So yes, the government does and will always have tremendous power over currency. Currency and law are inseparable except on the smallest scales.

Fiat currencies have their value because people agreed on that they have value. Bitcoin is more of a fiat currency than it is anything else. I.e. it has no value but for the consensus of people saying it has value and is not directly redeemable for anything that does value. Unlike, cows, iron,copper,gold, or promissory notes for them, which are the usual non fiat currencies.

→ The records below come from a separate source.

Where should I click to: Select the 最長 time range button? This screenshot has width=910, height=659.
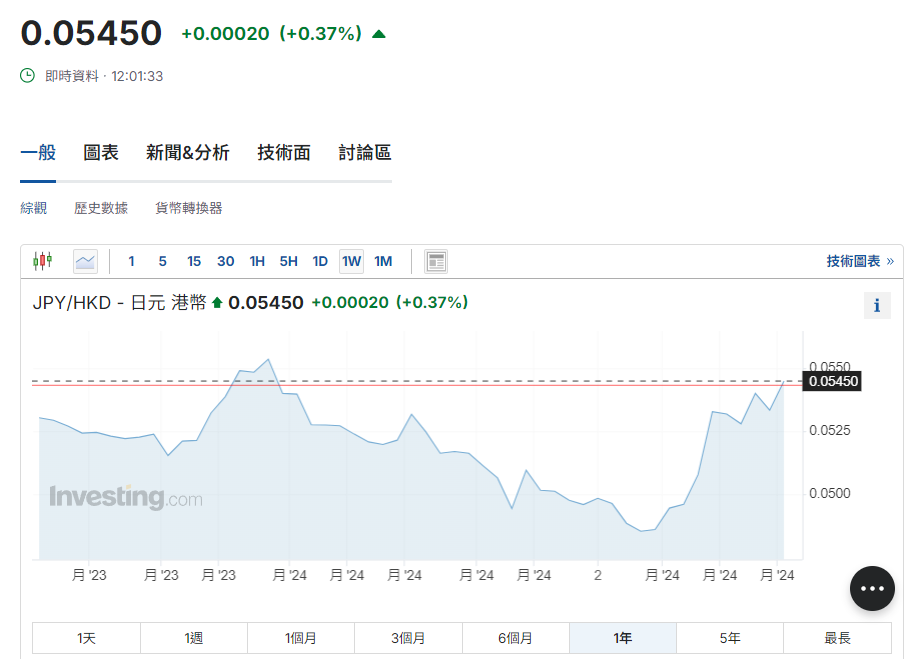click(837, 638)
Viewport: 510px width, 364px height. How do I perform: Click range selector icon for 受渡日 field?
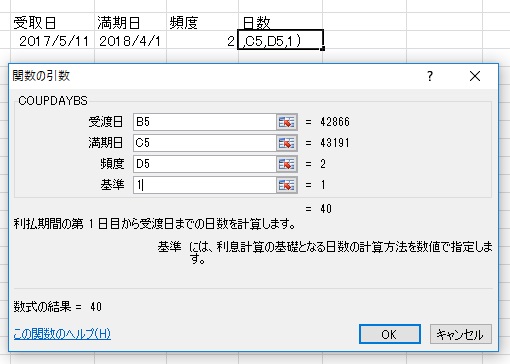pyautogui.click(x=287, y=122)
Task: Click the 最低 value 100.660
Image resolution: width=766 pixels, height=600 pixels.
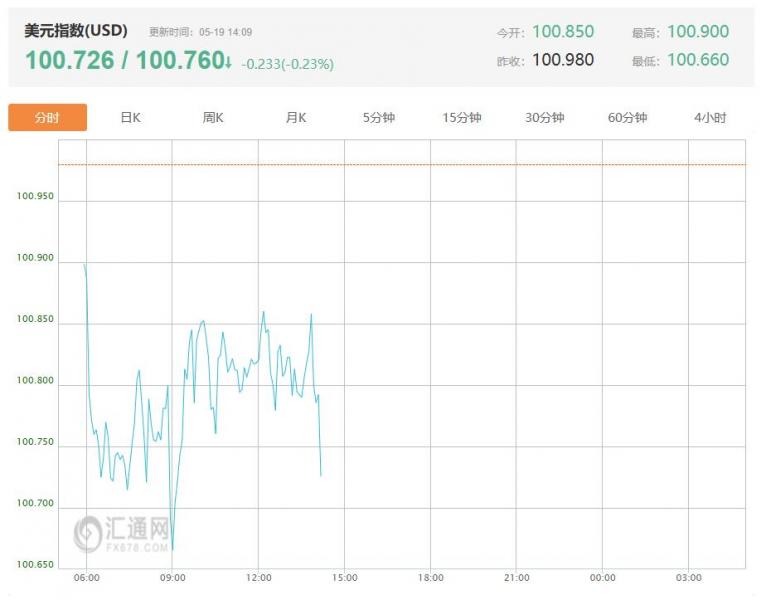Action: pos(698,60)
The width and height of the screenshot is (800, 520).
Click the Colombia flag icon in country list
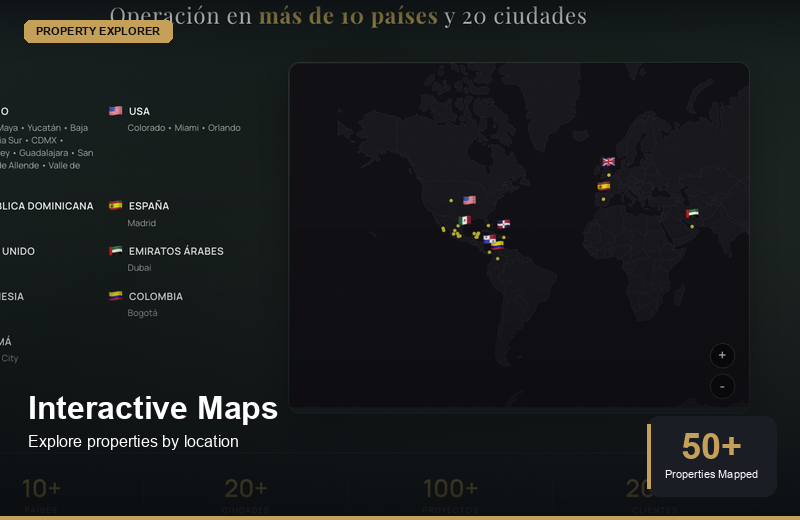click(x=115, y=296)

The fact that it doesn't depend on violence ought to tell you to stop blindly parroting every single libertarian catch phrase you hear. They are not all true.

Fiat currency typically means money declared by a government to be legal tender. You can argue the value of bitcoin is arbitrary, but that doesn't make it a fiat currency. Way to slam dunk a straw man.

The only currency that can surpass the US dollar is gold. The US dollar is the de facto world currency, because the world's oil is mostly traded using US dollars. The US Gov't enforces this, by using strong arm tactics, or resort to millitary intervention - case in point, Iraq.

More likely VisaCoin and MasterCoin.

We provide this.

Although you are right about all previous crypto-currencies falling, it's difficult to ascribe their failures to lack of incentives for most of them. The major theoretical and commercial work on e-cash was done by David Chaum. His stuff was centralized, efficient, and anonymous.

He had several major parties trying to license his technology, including Microsoft ( who wanted to put it in Windows) and several banks. These deals fell through because of issues with Chaum allegedly. Without buy in from a trusted name, people were then unwilling to use Digicash.

The point is given that bitcoin has gotten so much attention, some known name may attempt Chaum style e-cash and get it to work. Incentives are only an issue for distributed e-cash systems and as people's willingness to use Visa shows, they can trust centralized ones.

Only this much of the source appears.